Haemodynamic Response to Acth Administration in Essential Hypertension

Andrews

et al. 1981

Clin Exp Pharma Physio

1. The haemodynamic and volume response to ACTH administration was investigated in six patients with mild, untreated essential hypertension and two patients with Addison's disease on maintenance steroids. Blood pressure, heart rate and weight were recorded daily. Plasma volume (125I-HSA) and cardiac output (thermo-dilution) were measured during the control period and on the 5th day of ACTH treatment. 2. In the hypertensive subjects, mean arterial pressure rose from 94.3 +/- 2.2 to 105.7 +/- 2.8 mmHg on the 5th day of ACTH administration (P less than 0.02). Plasma volume rose from 29.8 +/- 2.2 to 34 +/- 2.2 ml/kg. Cardiac index increased from 2.85 +/- 0.21 to 3.32 +/- 0.14 l/min per m2 (P less than 0.05). Cardiac output rose from 5.81 +/- 0.69 to 6.72 +/- 0.59 l/min. Calculated total peripheral resistance, heart rate and body weight were unchanged.
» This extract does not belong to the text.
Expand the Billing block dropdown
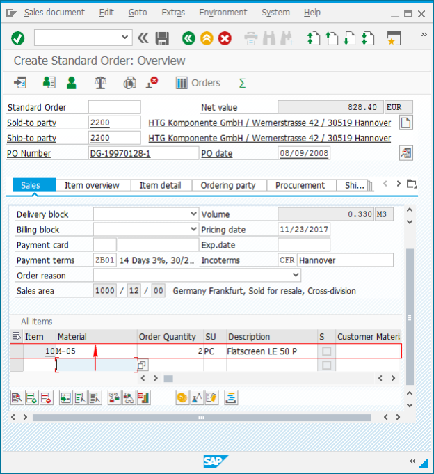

No such changes were seen in patients with Addison's disease. 3. The haemodynamic characteristics of ACTH in patients with mild untreated essential hypertension are similar to those in the experimental model of ACTH induced hypertension in sheep.
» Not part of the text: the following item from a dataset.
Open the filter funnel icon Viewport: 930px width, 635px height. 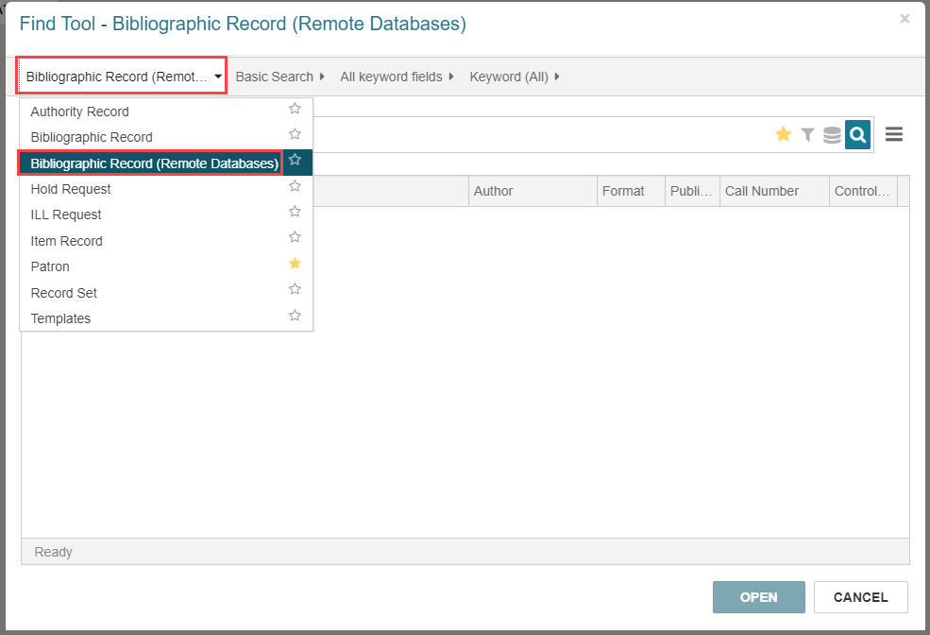pos(807,135)
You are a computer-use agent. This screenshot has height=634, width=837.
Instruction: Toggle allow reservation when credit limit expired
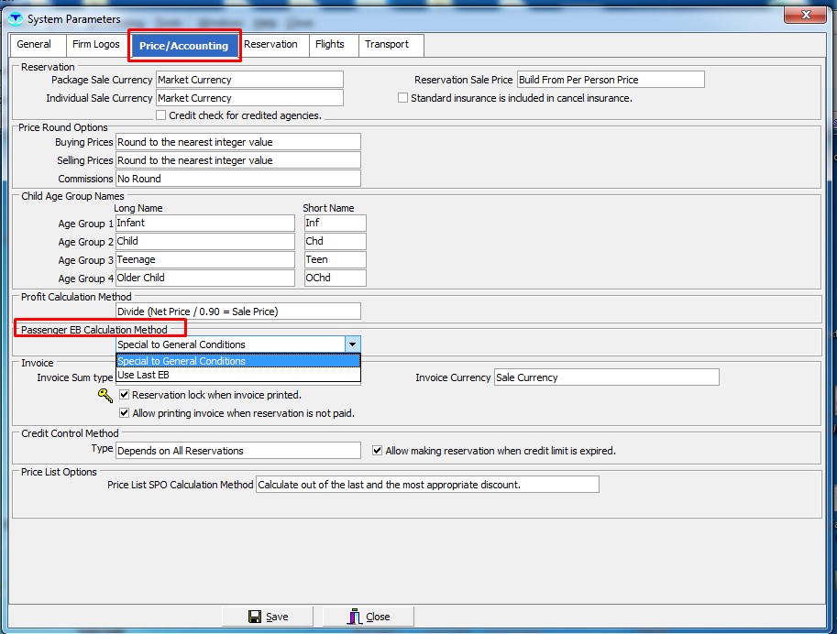click(378, 451)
Potentiation of Acth Hypertension in Man With Salt Loading

Scoggins

1985

Clin Exp Pharma Physio

ACTH 1 mg/day for 5 days raises systolic blood pressure (SBP) in normotensive and hypertensive subjects on a fixed electrolyte intake of 100 mmol/day sodium (Na) and potassium (K) (Whitworth et al. 1983). The present study examined the effect of Na intake in the high normal range on the haemodynamic and metabolic responses to ACTH. ACTH administration on a 200-300 mmol Na intake increased SBP by 35 mmHg (s.e.m. = 11, n = 5) compared with the 22 mmHg (s.e.m. = 4, n = 12) rise seen on a 100 mmol Na intake in our previous study. These studies suggest that the effects of adrenocortical steroids on blood pressure in man may be magnified by increasing dietary Na intake.